CIM-plifying net management
etwork managers have never had an easy job, but management tools aren't helping as much as they could.
Management packages have no standard method of storing management data, critics point out. The packages don't fully take advantage of Web technology, and existing tools don't make it easy to translate business policies directly into network device configurations.
To address these complaints, vendors are putting together the Common Information Model (CIM). The CIM specification will define a standard way to represent management information. But if vendors follow through with their implementation of CIM, the model also has the potential to change the way network management is done.
Management tools could use CIM to describe all kinds of management data, including data from networks and systems. For example, a CIM database could hold information about network devices that has been gathered by using SNMP, as well as information about systems collected from the Desktop Management Interface (DMI). DMI defines PC hardware and software components in a standard fashion. This way, management tools could go to one place for all information.
Coupled with Extensible Markup Language (XML), CIM could become a way to share management data using Web technology. Add policies to it, and CIM could become a tool to set quality-of-service (QoS) levels in routers and switches throughout an enterprise.
"There are no silver bullets, but this is a step in the right direction," says Stephen Elliot, senior analyst at Cahners In-Stat Group in Newton, Mass. As companies start to merge voice onto their data networks, CIM will become more important, he says, because companies will need tools that can look at both system and network performance, as well as guarantee that voice gets the QoS level it needs.
Although users will benefit from CIM, most won't see it firsthand. Because it is primarily a way for management tools to talk to each other behind the scenes, users don't know much about it.
"Our exposure to CIM is limited to the papers we've seen presented at conferences about what it looks like and how wonderful it's going to be," says Scott Parker, chief technical officer at Southernview Technologies, a Marietta, Ga., consulting firm and user of management software. "I hope it's all true, but we'll withhold judgment on it until we see what it can do."
Ironically, it will take pressure from users to get vendors to fully embrace CIM, industry watchers say. Users need to demand that their vendors share information, says Steve Joyce, vice president of marketing at Ganymede Software in Research Triangle Park, N.C., a developer of performance management software.
Without users' goading, there's not much incentive for vendors to share information, he points out.
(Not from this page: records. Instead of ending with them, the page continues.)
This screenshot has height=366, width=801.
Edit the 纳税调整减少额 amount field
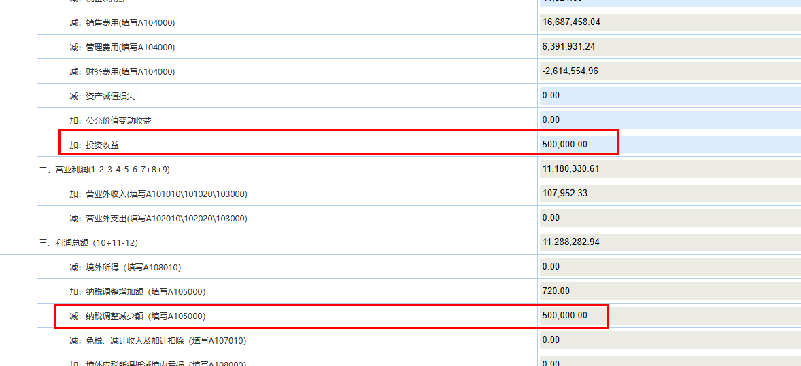tap(670, 316)
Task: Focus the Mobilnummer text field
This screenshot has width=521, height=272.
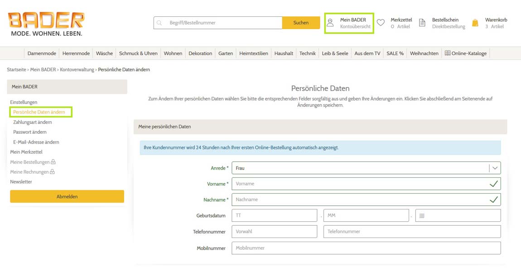Action: [366, 248]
Vendors today could share data through a platform such as OpenView, but "it just turns out that not many vendors look at others' data," Joyce says.
Vendors would rather have management tools discover network information of their own products, to be on the safe side, he says. Unfortunately, this means that each tool polls the network and maintains its own database, resulting in a lot of redundant work.
Things are looking up
However, other industry watchers point to recent endorsements of CIM by Microsoft and Cisco as proof that CIM will be used heavily. In September, Cisco announced that its CiscoWorks2000 suite of management applications will exchange data with more than 20 vendors using CIM. Microsoft plans to ship a CIM object manager in Windows 2000 to act as a go-between for management applications and the operating system's management kernel.
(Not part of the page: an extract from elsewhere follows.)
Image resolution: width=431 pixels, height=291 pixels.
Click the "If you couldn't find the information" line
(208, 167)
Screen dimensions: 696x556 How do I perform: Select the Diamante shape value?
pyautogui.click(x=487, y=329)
Widespread use of CIM probably will take root about a year after Windows 2000 is released, says J.P. Corriveau, senior vice president of advanced technology at Computer Associates in Islandia, N.Y. Meanwhile, vendors likely will start to use CIM in isolated cases in conjunction with XML, he says.
Last August, the Desktop Management Task Force (DMTF) specified how to represent CIM data in an XML document. XML is a way of representing structured data, much like HTML is a way of describing a text document.
The next step for the DMTF is to specify how to get information from and put information into a CIM database using XML. The group plans to finish that specification by March.
The DMTF is also working to make policy-based management a part of CIM. The Internet Engineering Task Force and the DMTF are considering identical proposals for a standard way of describing policies, says Jim Turner, chair of the Web-Based Enterprise Management (WBEM) working group in the DMTF. No schedule has been set for standardizing the proposals, he says.
Once the standards are set, any kind of software that is responsible for enforcing policies can go to the CIM database to get information about those policies.
Most established management vendors see CIM as simply a way to share data with other systems. The vendors maintain their proprietary databases but use CIM to extract data from other sources and put that data into their own databases.
But start-up Manage.Com in Santa Clara, Calif., has gone beyond that model, using a native CIM database as the foundation for its management software. As a start-up, any openness in the management area is beneficial, says Bob Quillan, the firm's vice president of marketing.
Each part of Manage.Com's product will be based on standards, Quillan says. By April the company will be making its CIM data avail-able through XML and will be using Java to create agents for any platform. "Java is mobile code, while XML is mobile data," Quillan says. "There's so much power and flexibility in that model."